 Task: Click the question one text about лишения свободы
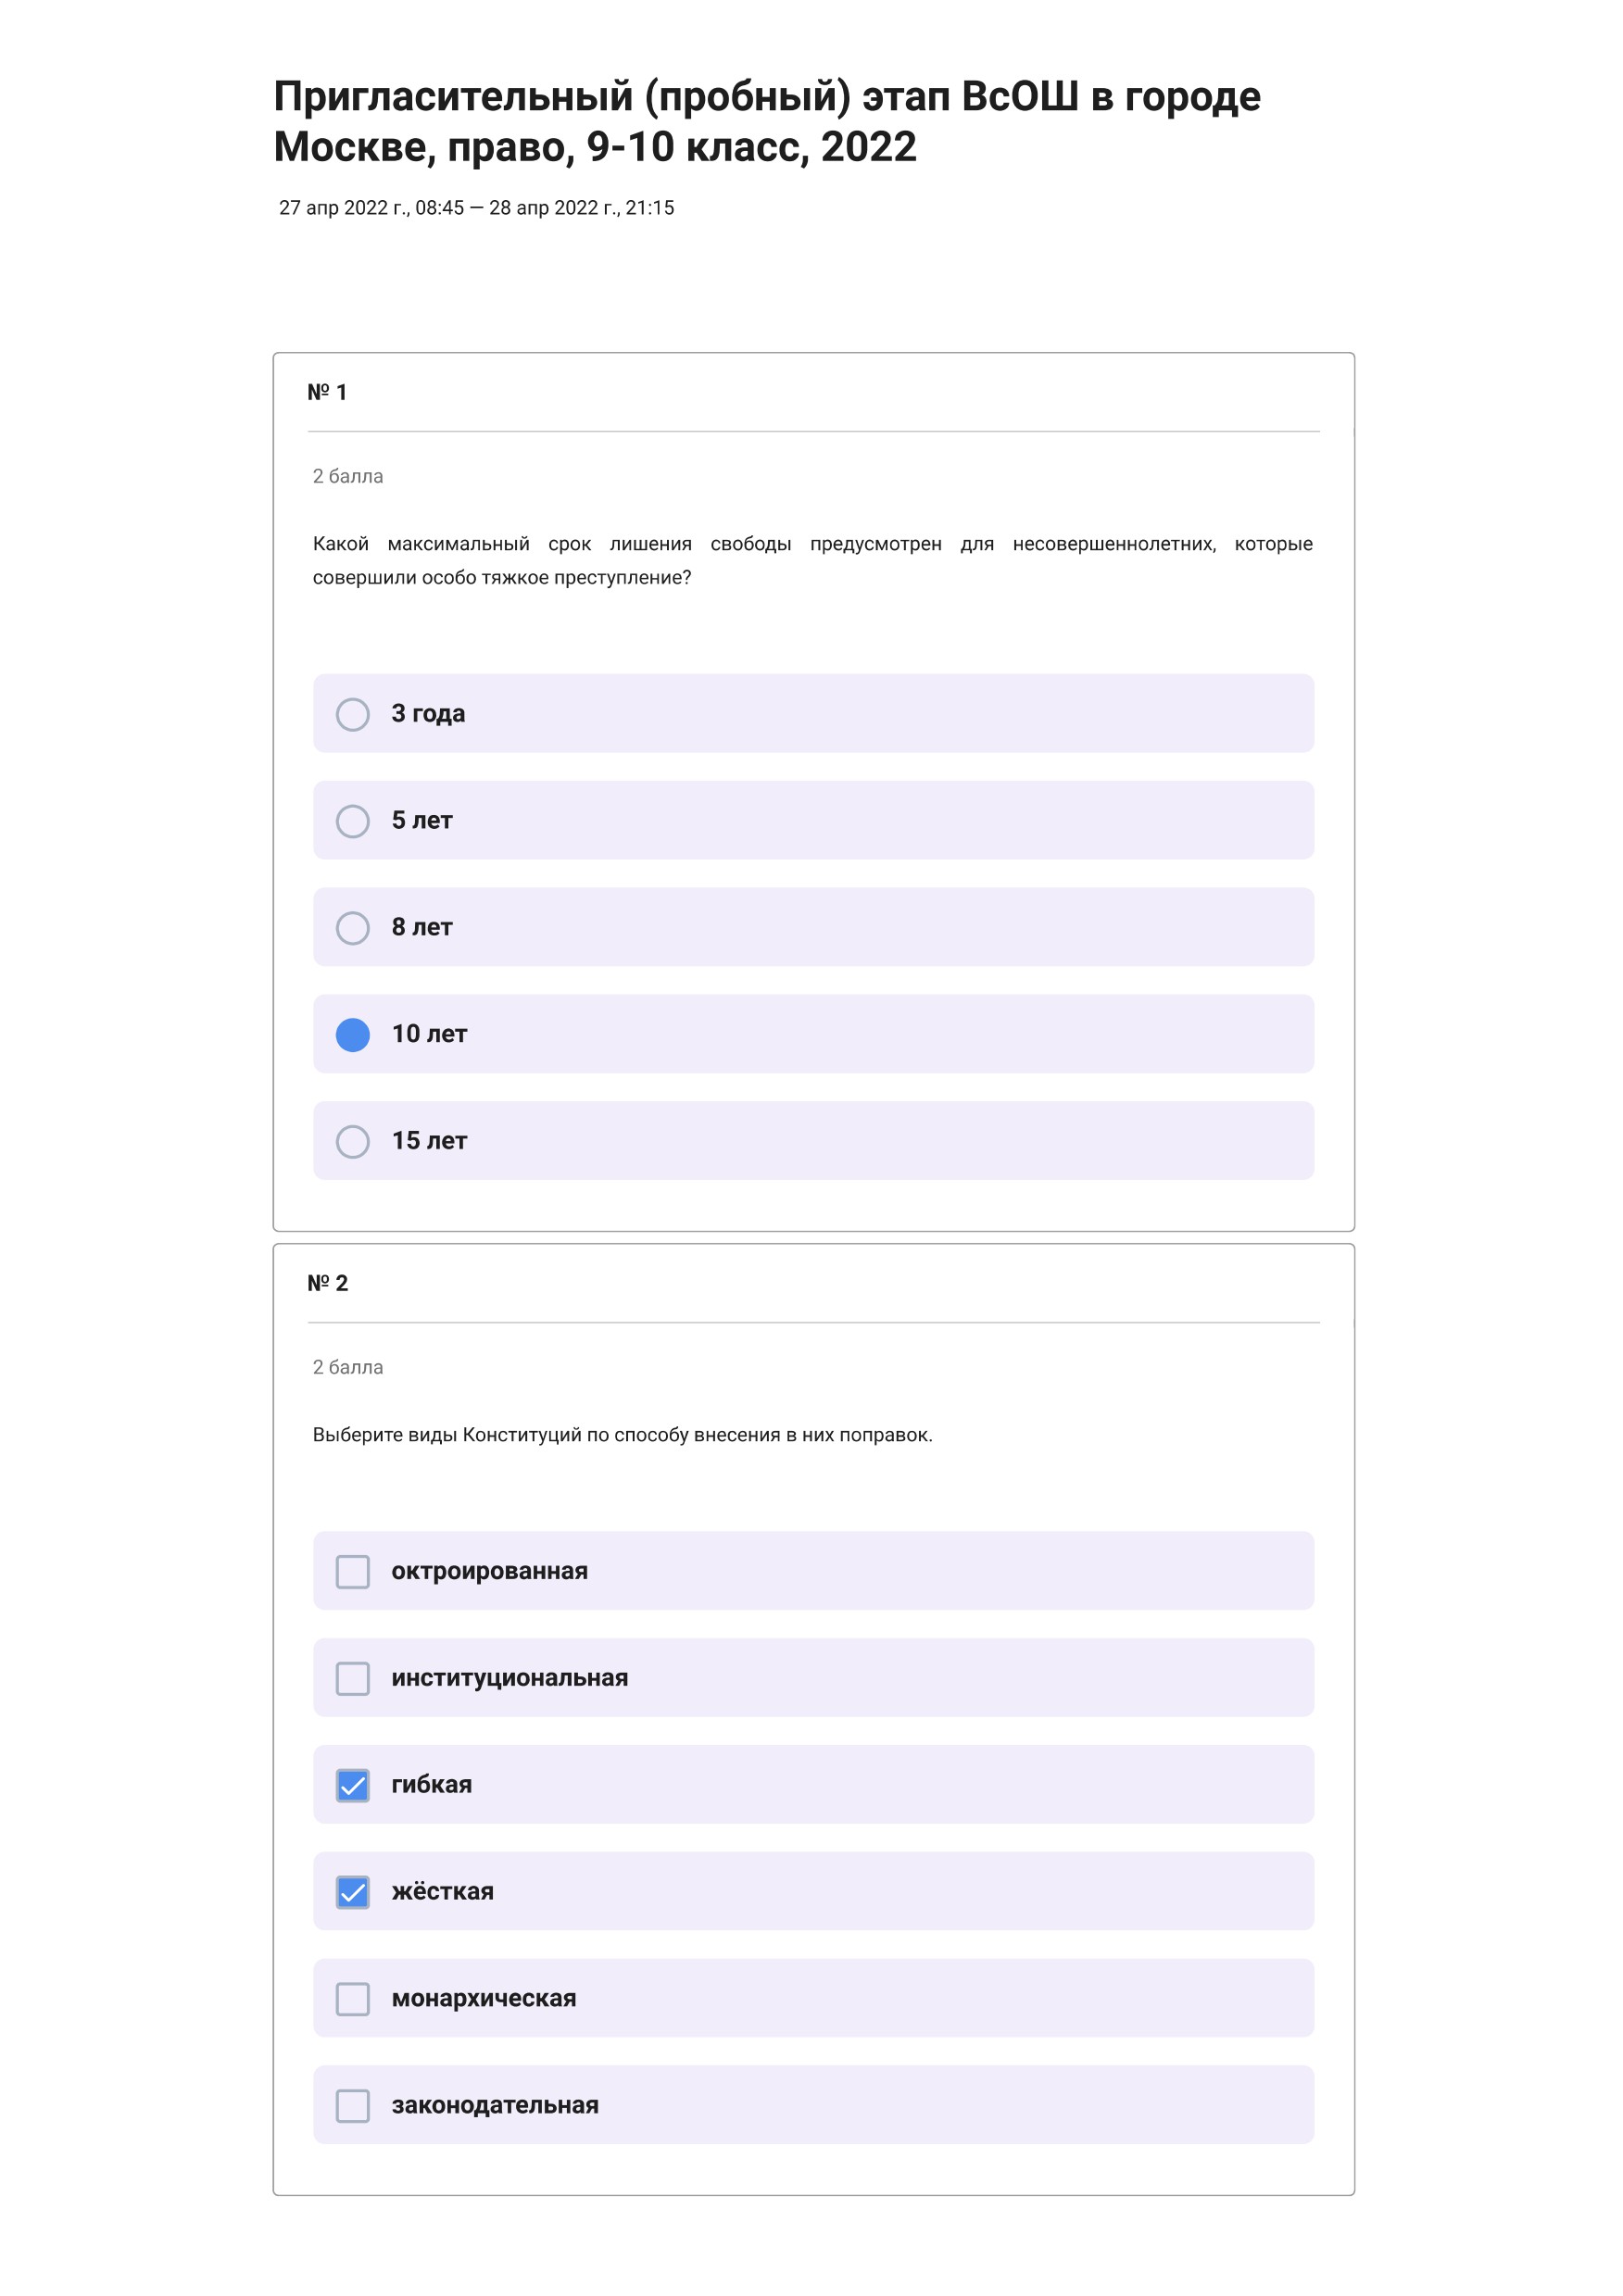[812, 561]
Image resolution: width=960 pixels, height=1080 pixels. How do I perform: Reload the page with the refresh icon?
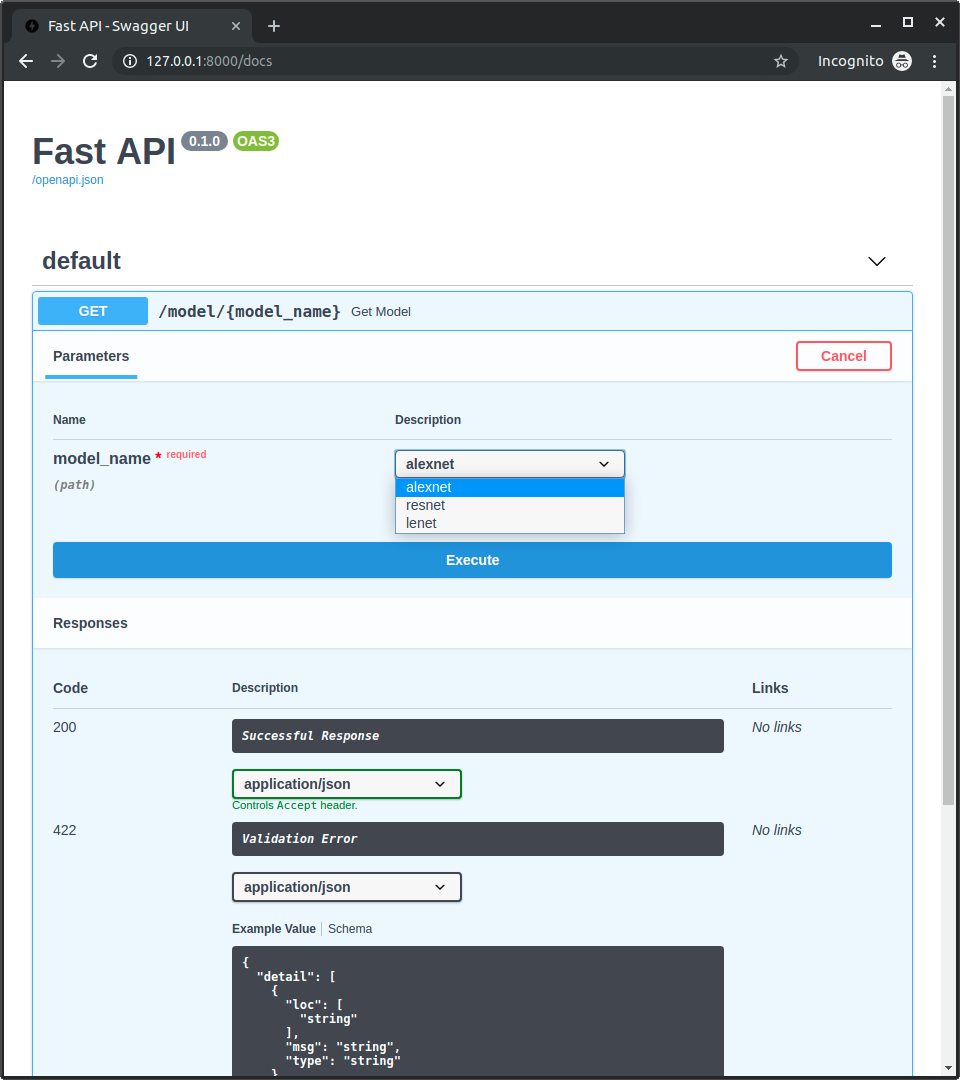[x=90, y=61]
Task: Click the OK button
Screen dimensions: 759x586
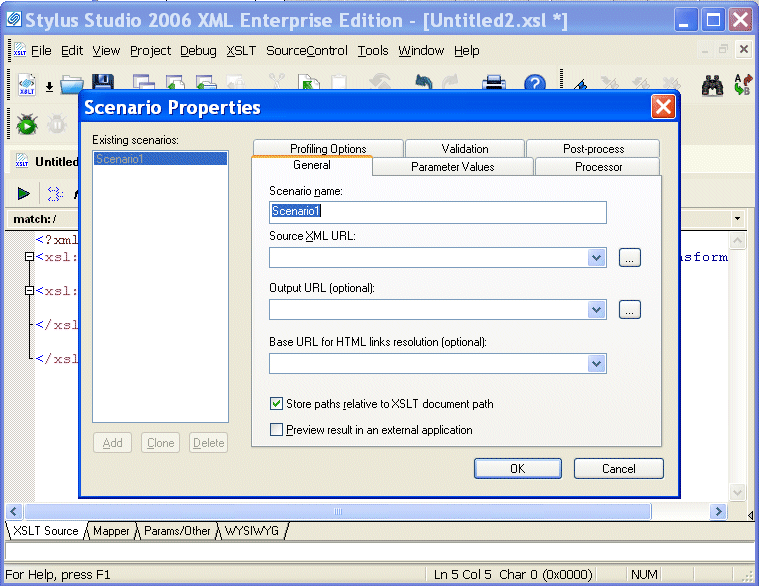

Task statement
Since the pictures are not wanted, transcribe the rest of the listing above exactly.

Exercise answer
 Task: Click the question one text about лишения свободы
[812, 561]
Image resolution: width=960 pixels, height=1080 pixels. How do I perform: Reload the page with the refresh icon?
[x=90, y=61]
Task: Click the OK button
Screen dimensions: 759x586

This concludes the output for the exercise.